▸ **Page text**
+---+

In the heat of battle the eyepieces would cover with steam, and frantic breathing built up dangerous levels of carbon dioxide. Sweat released the chemical agents that had stuck to the flannel mask, burning the soldiers' faces and necks.

Dramatic improvements in technology, including the development of synthetic materials during World War II, led to better-fitting masks with more efficient filters. But the preparations proved unnecessary. Although Germany developed an arsenal of highly potent nerve gases, there was no large-scale chemical or biological warfare except for Japan's dropping of plague-infected wheat and rice on Chinese civilians.

The golden age of gas and germ production came during the Cold War. Both the Americans and the Soviets amassed vast arsenals. Soldiers trained in heavy masks attached to ghoulish-looking, rubberized, full-body suits that protected against toxic agents, but they proved cripplingly cumbersome.

The torturous outfits reinforced the lessons of the early masks: Heat is as much an enemy as poison.

The JSLIST, developed in 1997, looks and feels like an ordinary, insulated military uniform -- a simple hooded jacket and pants complete with cargo pockets.

If uncontaminated, the surprisingly light suit can be worn for as long as 45 days and can even be laundered as many as six times.

Its Velcro straps, string ties and elastic edges are reminiscent of sports gear, but at $210, the JSLIST jacket-and-pants combination costs only a third as much as some ski jackets.

The suit -- available in navy blue and multicolor camouflage for either deserts or forests -- fits snugly over a regular uniform; a hood flips securely over a gas mask and the arm and leg cuffs seal over boots and gloves. The suit's outer layer resists water, oil and toxic dangers; the activated-carbon lining is designed to absorb any toxic agents that still manage to get through, while allowing some body heat to escape.

+---+

▸ **Dataset content**
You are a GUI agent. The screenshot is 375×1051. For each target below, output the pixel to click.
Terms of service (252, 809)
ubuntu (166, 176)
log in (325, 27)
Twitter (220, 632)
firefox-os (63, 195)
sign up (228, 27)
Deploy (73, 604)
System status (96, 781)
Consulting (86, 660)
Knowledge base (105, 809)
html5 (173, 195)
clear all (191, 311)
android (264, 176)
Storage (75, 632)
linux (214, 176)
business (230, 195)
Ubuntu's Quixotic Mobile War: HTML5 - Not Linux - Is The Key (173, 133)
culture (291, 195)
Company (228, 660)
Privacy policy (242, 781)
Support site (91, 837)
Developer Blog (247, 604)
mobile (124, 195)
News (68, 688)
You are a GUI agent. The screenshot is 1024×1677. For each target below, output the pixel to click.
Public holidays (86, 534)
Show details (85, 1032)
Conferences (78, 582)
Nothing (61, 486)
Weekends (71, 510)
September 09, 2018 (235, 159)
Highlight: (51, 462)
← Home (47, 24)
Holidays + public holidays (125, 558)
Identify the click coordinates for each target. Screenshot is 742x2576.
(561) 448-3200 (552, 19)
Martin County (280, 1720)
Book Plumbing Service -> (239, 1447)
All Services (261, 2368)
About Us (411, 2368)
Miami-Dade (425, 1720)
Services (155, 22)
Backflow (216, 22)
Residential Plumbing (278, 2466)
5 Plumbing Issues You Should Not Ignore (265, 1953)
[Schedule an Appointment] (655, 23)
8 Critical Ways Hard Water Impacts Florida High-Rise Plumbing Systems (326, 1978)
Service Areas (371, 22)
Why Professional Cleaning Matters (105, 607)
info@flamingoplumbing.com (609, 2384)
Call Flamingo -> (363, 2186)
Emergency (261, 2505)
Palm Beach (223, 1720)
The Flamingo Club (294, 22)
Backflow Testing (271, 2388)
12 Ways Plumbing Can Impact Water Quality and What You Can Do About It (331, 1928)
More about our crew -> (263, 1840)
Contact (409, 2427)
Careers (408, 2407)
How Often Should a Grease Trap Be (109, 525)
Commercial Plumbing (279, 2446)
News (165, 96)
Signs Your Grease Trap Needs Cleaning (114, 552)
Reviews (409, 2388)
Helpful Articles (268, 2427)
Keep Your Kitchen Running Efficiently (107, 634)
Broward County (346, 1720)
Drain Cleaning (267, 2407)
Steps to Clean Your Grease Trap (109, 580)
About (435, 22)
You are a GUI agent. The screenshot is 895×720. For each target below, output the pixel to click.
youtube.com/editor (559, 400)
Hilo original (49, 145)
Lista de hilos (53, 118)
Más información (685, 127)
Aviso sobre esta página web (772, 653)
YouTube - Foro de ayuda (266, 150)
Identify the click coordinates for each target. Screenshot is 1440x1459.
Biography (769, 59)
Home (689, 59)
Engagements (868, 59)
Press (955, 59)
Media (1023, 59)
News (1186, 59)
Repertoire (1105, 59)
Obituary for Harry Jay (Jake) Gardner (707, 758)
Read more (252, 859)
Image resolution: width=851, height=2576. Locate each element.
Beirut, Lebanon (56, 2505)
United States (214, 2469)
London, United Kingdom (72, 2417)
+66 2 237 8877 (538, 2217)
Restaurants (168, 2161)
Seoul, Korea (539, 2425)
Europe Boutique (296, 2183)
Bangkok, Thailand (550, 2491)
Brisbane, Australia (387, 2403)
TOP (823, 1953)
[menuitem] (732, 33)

+---+

▸ **Things to do**
a: How would you render this sentence from the text on chemical-warfare protective gear in Spanish: "The torturous outfits reinforced the lessons of the early masks: Heat is as much an enemy as poison."
b: Using the text on chemical-warfare protective gear, answer each question:
(i) In what year was the JSLIST developed?
(ii) How many times can the JSLIST suit be laundered?
(iii) What did Japan drop on Chinese civilians?
c: Does each statement agree with the text on chemical-warfare protective gear? Answer yes or no and quote the deciding words.
(i) The JSLIST jacket-and-pants combination costs $210.
(ii) Germany waged large-scale chemical warfare with its nerve gases.
(iii) The JSLIST's activated-carbon lining keeps all body heat inside the suit.

▸ **Responses**
a: Los atuendos torturantes reforzaron las lecciones de las primeras máscaras: el calor es tan enemigo como el veneno.

b:
(i) 1997
(ii) As many as six times
(iii) Plague-infected wheat and rice

c:
(i) Yes: "at $210, the JSLIST jacket-and-pants combination costs only a third as much as some ski jackets"
(ii) No: "there was no large-scale chemical or biological warfare except for Japan's dropping of plague-infected wheat and rice on Chinese civilians"
(iii) No: "while allowing some body heat to escape"